In many cancers, researchers have observed that competent immune cells, which would normally be able to fight off the cancer, become accomplices of the tumor over time. How such changes in the immune system come about has been studied for a long time. However, previous methods for analyzing the coordinated interaction of cells in response to environmental signals—such as single-cell transcriptomics—only allowed snapshots of the cell state.
Daniel Kirschenbaum, who has been leading a junior research group at the German Cancer Research Center (DKFZ) since early 2025, has found a solution to this problem together with his colleagues at the Weizmann Institute of Science in Israel: With “Zman-seq,” the researchers have developed an innovative technology that, for the first time, allows the activity of individual cells in the body to be tracked over time. Zman-seq now adds a temporal dimension to single-cell transcriptomics data by marking immune cells in the blood with “time stamps” so that they can later be recognized in tissues, such as tumors.
The method makes it possible to observe cell changes in real time and understand how immune cells react in the course of diseases or—as in the case of glioblastomas—are rendered dysfunctional by the tumor environment.

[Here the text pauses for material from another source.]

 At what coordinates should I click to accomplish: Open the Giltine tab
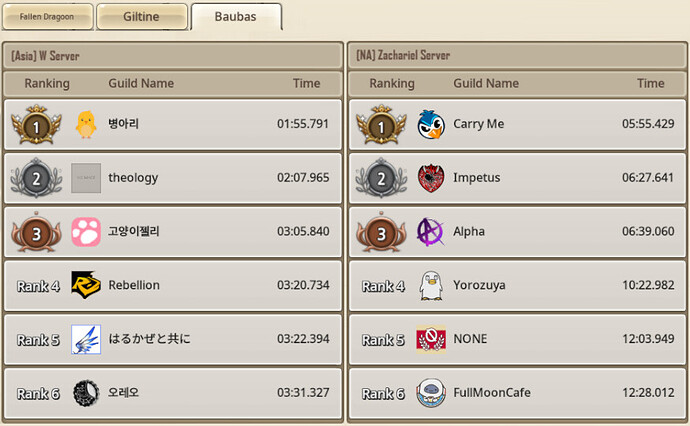[x=142, y=17]
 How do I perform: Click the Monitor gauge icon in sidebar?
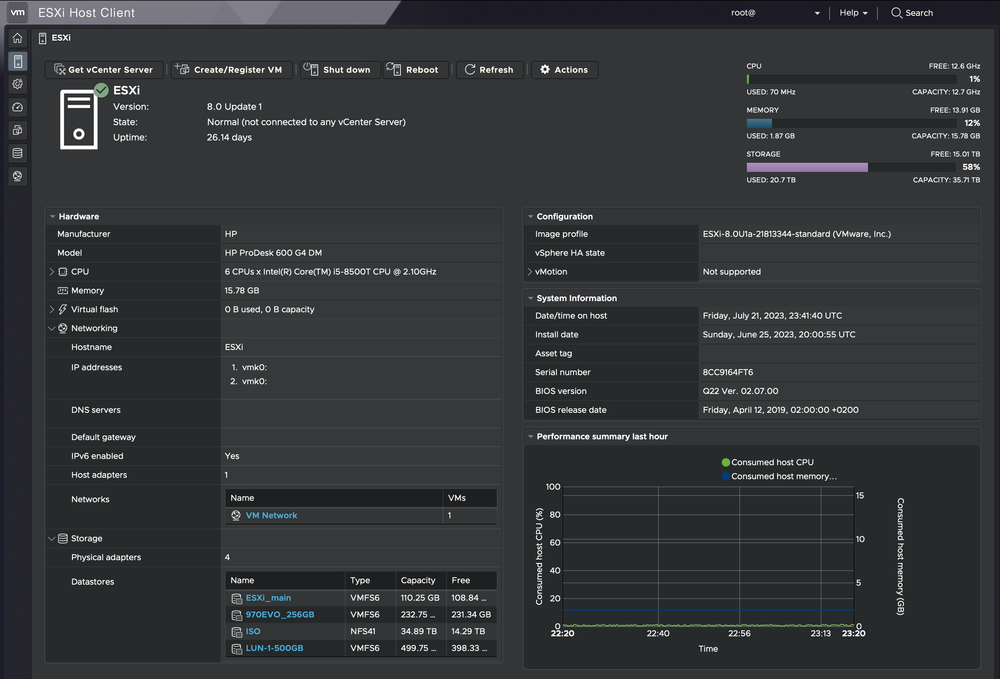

How glioblastoma slows down the immune response
Using the new method, Kirschenbaum and colleagues were able to reconstruct the temporal sequence of the immune response in glioblastoma in mice for the first time. Within just 24 hours of entering the tumor tissue, naturally powerful natural killer cells (NK cells) lose their ability to kill cancer cells – controlled by the inhibitory signaling molecule TGF-β. At the same time, immigrated immune cells transform into so-called tumor-associated macrophages (TAMs), which actively support the growth of the tumor.

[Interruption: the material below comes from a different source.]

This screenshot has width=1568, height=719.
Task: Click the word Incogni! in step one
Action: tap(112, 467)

However, by experimentally blocking an important immune receptor, the researchers were able to reverse this process: instead of becoming suppressive TAMs, the immune cells developed into pro-inflammatory, tumor-controlling macrophages. The result provides an important new approach for further research to advance the development of targeted immunotherapies against previously therapy-resistant tumor types such as glioblastoma. For this, the jury awarded Daniel Kirschenbaum the 2025 Langen Science Prize.
Every two years, the Paul Ehrlich Institute, together with the city of Langen and Stadtwerke Langen GmbH, awards the Langen Science Prize, which is endowed with 15,000 euros. The prize is sponsored by the Association for the Promotion of the Langen Science Prize e.V. and has been recognizing the special achievements of scientists in the field of health research since 1993. The award commemorates the groundbreaking achievements of one of the most important researchers: Paul Ehrlich. He was the founder of chemotherapy and co-founder of immunology. Paul Ehrlich received the Nobel Prize in 1908.